-- EXERCISE REQUIREMENTS --
The records below are made of lines; count those holding the word "agent" and give the number only.

-- INPUT DATA --

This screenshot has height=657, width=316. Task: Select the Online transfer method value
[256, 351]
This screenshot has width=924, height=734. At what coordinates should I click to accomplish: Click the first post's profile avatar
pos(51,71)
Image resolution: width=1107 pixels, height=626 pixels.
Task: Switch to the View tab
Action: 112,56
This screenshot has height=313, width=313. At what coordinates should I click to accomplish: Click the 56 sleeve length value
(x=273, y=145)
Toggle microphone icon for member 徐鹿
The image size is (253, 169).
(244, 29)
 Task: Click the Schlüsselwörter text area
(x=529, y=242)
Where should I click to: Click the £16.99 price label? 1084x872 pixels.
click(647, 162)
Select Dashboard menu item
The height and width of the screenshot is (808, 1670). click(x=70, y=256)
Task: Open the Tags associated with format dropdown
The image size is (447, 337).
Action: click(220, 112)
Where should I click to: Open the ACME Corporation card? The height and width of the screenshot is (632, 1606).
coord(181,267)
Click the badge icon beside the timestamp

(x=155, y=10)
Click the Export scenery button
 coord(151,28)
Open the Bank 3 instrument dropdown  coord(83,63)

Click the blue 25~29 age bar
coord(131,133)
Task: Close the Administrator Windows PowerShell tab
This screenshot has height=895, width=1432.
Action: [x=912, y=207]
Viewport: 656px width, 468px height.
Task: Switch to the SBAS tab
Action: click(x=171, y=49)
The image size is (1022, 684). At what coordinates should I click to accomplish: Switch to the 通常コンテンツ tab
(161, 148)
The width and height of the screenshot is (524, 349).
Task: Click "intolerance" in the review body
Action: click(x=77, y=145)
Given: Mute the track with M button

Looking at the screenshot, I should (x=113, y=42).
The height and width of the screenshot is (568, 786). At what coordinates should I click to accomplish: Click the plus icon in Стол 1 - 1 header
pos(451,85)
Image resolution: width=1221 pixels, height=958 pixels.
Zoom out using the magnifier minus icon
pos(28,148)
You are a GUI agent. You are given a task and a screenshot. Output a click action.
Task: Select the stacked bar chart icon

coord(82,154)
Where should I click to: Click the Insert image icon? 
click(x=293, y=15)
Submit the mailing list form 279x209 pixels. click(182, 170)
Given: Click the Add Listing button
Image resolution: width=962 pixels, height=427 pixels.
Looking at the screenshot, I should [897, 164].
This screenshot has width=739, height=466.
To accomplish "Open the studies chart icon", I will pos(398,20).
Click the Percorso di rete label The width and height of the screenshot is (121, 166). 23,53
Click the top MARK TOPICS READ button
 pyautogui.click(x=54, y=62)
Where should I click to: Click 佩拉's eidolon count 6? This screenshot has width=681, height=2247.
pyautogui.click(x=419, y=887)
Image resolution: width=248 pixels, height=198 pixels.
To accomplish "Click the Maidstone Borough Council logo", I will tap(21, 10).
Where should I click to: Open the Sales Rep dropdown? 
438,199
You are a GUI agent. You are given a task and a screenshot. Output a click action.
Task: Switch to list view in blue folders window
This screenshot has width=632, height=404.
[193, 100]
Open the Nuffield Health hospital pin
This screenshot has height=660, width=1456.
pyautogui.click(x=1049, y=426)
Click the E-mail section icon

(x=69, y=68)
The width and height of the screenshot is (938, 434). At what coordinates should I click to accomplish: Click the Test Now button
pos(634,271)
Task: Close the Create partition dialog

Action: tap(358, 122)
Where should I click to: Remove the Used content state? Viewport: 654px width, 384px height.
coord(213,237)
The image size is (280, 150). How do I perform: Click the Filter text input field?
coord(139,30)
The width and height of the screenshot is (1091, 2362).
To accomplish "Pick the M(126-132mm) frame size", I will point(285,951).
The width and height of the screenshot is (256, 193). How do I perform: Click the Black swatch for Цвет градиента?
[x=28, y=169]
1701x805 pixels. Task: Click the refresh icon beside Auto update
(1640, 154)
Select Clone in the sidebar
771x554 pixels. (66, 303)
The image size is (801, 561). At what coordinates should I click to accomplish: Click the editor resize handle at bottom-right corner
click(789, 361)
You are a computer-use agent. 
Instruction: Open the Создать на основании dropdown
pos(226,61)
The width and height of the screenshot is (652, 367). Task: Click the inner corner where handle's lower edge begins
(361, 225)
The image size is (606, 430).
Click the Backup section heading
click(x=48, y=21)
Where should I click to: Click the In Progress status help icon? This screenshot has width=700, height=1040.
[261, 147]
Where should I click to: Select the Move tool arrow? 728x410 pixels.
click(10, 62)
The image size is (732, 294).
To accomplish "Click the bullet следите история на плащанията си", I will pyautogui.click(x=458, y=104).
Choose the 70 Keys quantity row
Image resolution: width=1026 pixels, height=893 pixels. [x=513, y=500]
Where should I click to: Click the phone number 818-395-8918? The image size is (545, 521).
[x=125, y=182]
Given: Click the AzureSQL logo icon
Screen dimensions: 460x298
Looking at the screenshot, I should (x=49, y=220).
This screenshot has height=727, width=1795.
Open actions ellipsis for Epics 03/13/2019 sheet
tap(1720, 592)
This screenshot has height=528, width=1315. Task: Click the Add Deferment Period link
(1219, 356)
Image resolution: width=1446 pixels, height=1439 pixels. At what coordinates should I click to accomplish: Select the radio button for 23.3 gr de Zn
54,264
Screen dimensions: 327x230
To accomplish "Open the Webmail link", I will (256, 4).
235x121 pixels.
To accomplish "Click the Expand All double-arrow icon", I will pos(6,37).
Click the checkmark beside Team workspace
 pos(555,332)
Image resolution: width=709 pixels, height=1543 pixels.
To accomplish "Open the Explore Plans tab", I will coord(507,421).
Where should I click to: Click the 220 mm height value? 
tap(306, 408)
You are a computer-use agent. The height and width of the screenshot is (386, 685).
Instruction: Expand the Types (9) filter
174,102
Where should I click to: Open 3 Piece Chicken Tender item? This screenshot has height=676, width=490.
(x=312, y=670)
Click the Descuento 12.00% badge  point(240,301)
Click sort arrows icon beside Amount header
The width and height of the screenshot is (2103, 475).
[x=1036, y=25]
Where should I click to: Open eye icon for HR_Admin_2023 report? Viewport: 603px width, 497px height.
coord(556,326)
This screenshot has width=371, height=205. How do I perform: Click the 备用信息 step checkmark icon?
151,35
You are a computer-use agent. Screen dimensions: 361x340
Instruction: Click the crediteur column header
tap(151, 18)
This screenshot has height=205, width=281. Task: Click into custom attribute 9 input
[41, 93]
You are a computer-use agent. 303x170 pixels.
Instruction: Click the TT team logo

-- ANSWER BOX --
6